Immunoassays dominate the drug screen assay market as the most widely used method for routine urine toxicology screens. However, this method of analysis lacks specificity and suffers from cross-reactivity with irrelevant, similarly structured compounds. Furthermore, not all immunoassays are sensitive to drug metabolites, leading to false negatives. These limitations lead to the need for confirmation testing by LC-MS/MS, which has longer turnaround times that delay clinical decision making. The Toxtyper is an automated LC-MSn coupled with a method-specific library search engine and compound identification algorithm. Its push-button interface is designed for implementation in the clinic without the need for toxicology trained staff. This webinar will be focused on the Toxtyper drugs-of-abuse (DOA) LC-MSn method and how it compares with the currently used immunoassays (CEDIA, EMIT and DRI) for urine toxicology routine panels in terms of sensitivity, number of compounds identified, speed, and sample preparation. The comparative study conducted by Dr. Adina Badea, PhD, DABCC, demonstrated that the Toxtyper provides consistent results with commonly used immunoassay screens, within a competitive timeframe.
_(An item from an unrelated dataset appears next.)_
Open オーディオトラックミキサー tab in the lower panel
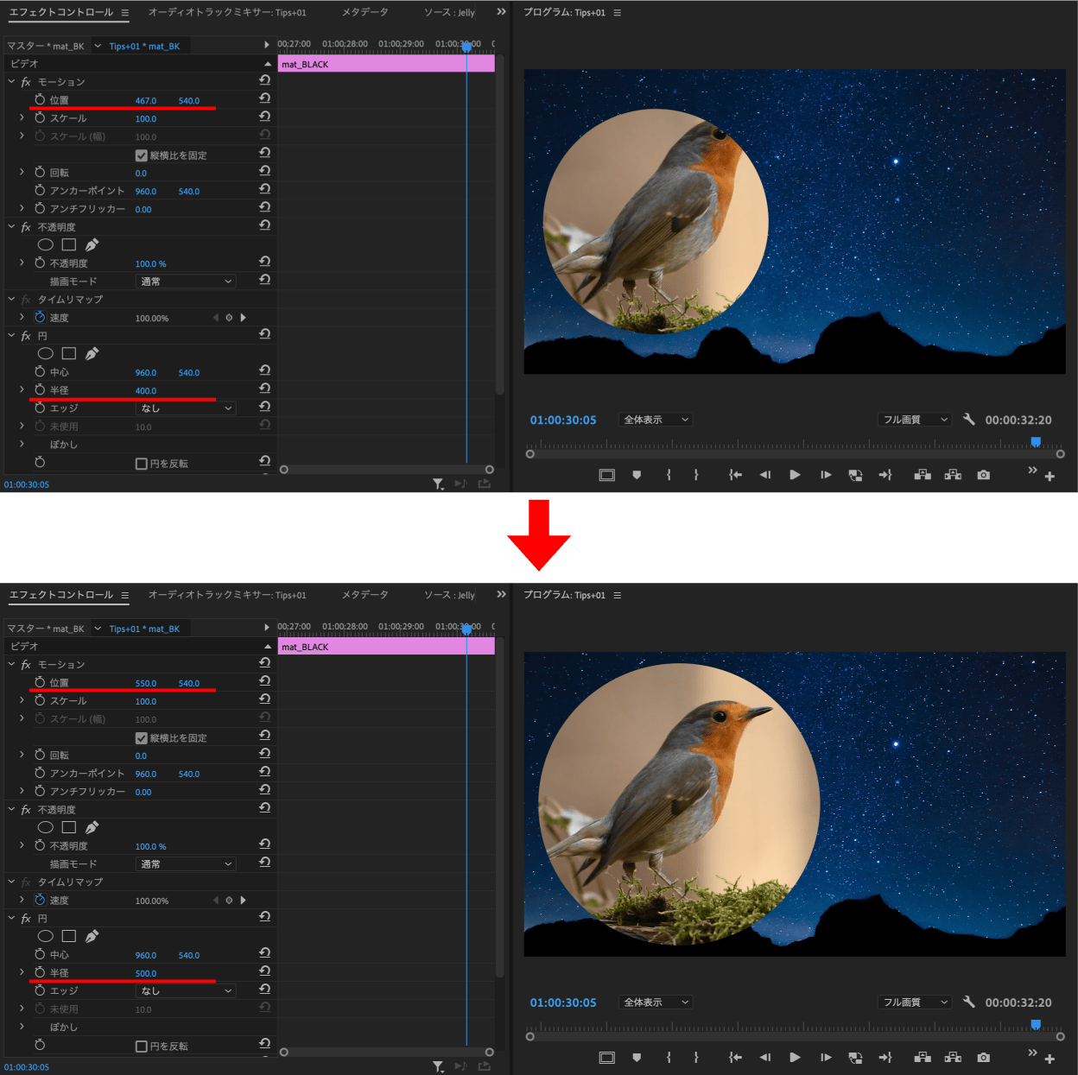Screen dimensions: 1078x1075 [226, 595]
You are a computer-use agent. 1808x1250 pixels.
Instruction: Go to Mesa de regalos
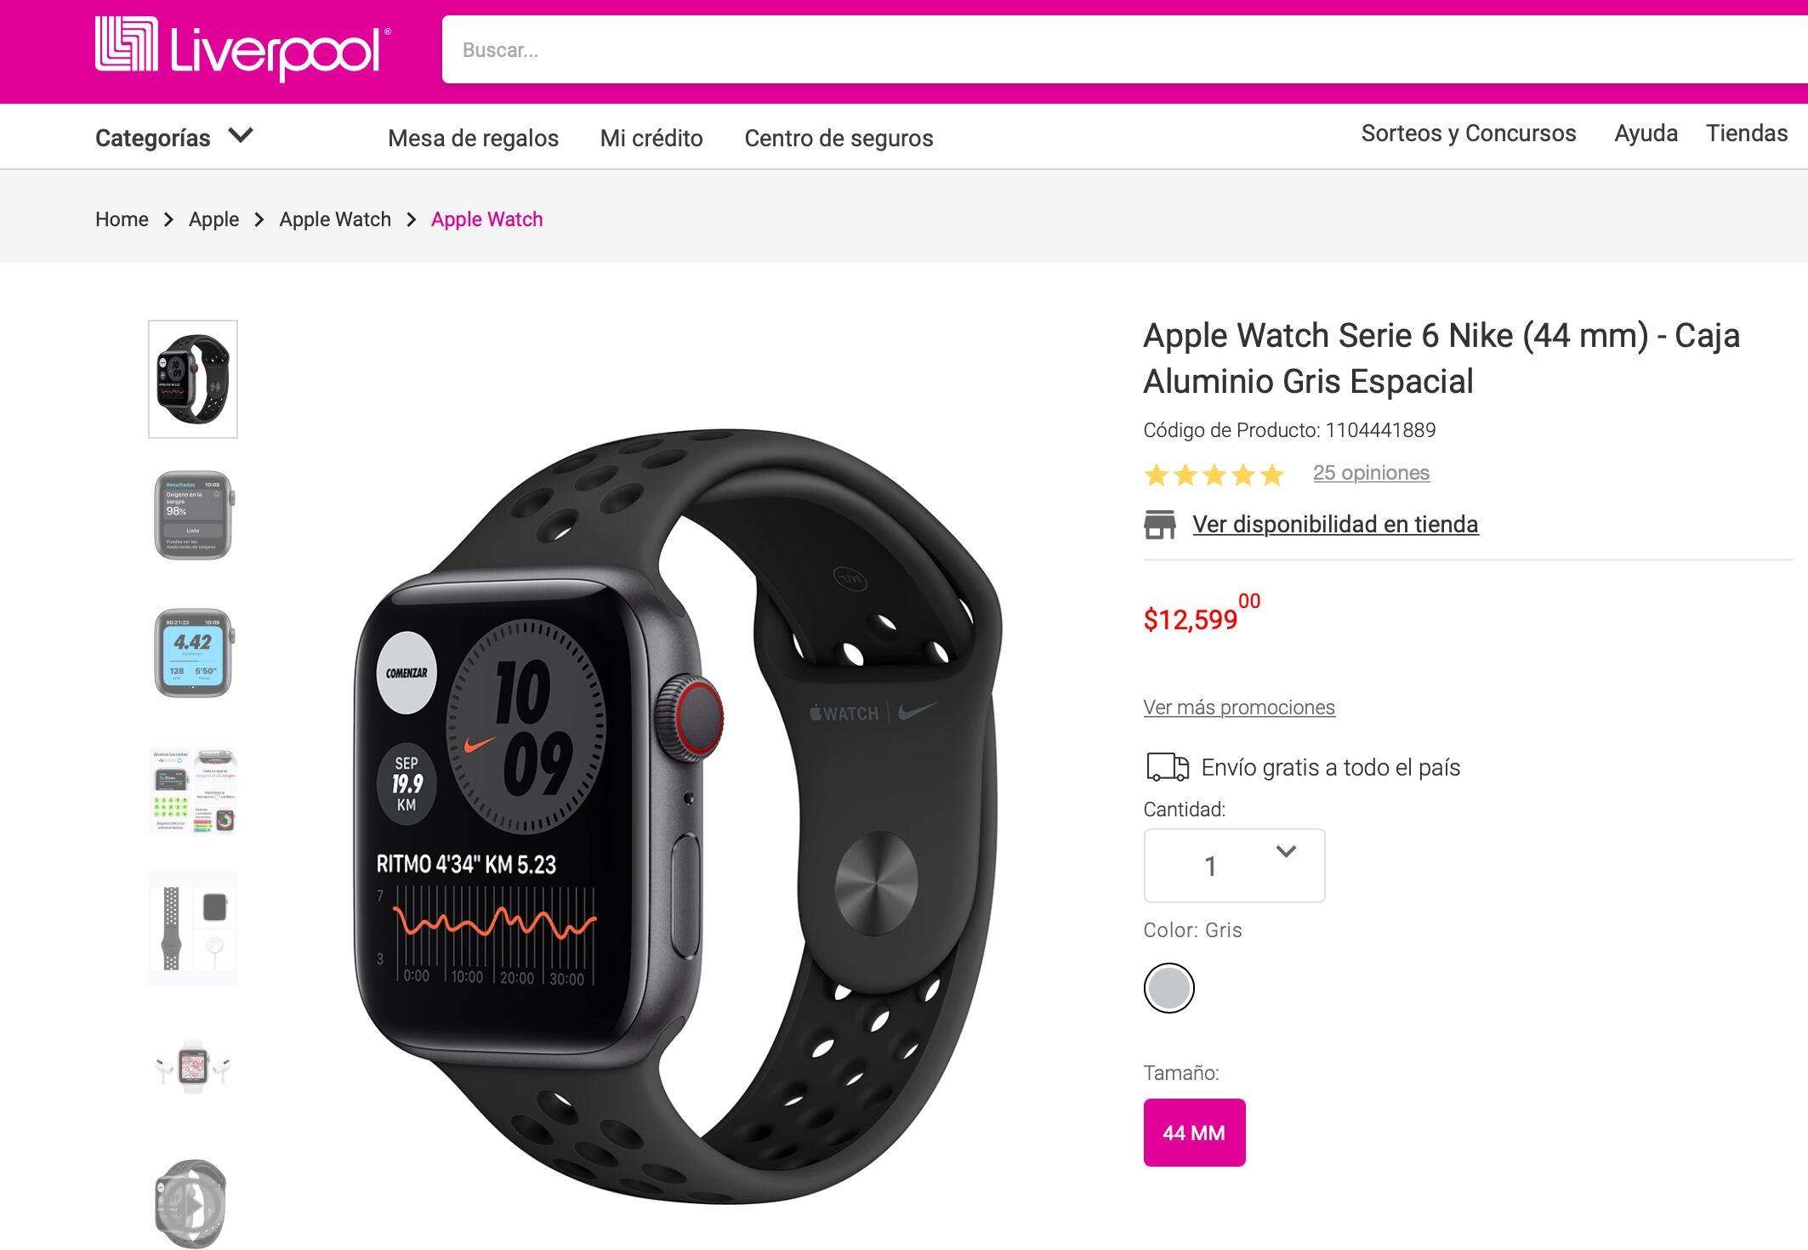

Furthermore, the added information and specificity provided by the LC-MSn system can have a significant impact in optimization of patient care.

Key Learning Objectives:

  • Comparison between the Toxtyper LC-MSn and conventional immunoassays
  • Advantages of using the Toxtyper system to optimize patient care
  • Using the Toxtyper to elucidate unusual exposures in the emergency medicine setting

    Who should attend?

    • Toxicologists
    • Medical Examiners
    • Clinical and Forensic Lab Supervisors


    Adina Badea
    Adina Badea
    Director of Toxicology at Lifespan / Rhode Island Hospital
    Dr. Adina Badea, PhD, DABCC, received her clinical chemistry and toxicology training from UCSF, where she worked under the supervision of Dr. Alan Wu and Dr. Kara Lynch on developing methods and finding new solutions to current challenges in clinical toxicology testing. Currently she is Director of Toxicology at Rhode Island Hospital and Assistant Professor of Pathology and Laboratory Medicine at The Warren Alpert Medical School of Brown University, where she focuses on expanding the capabilities of the clinical toxicology lab using high resolution mass spectrometry and investigating emerging matrices.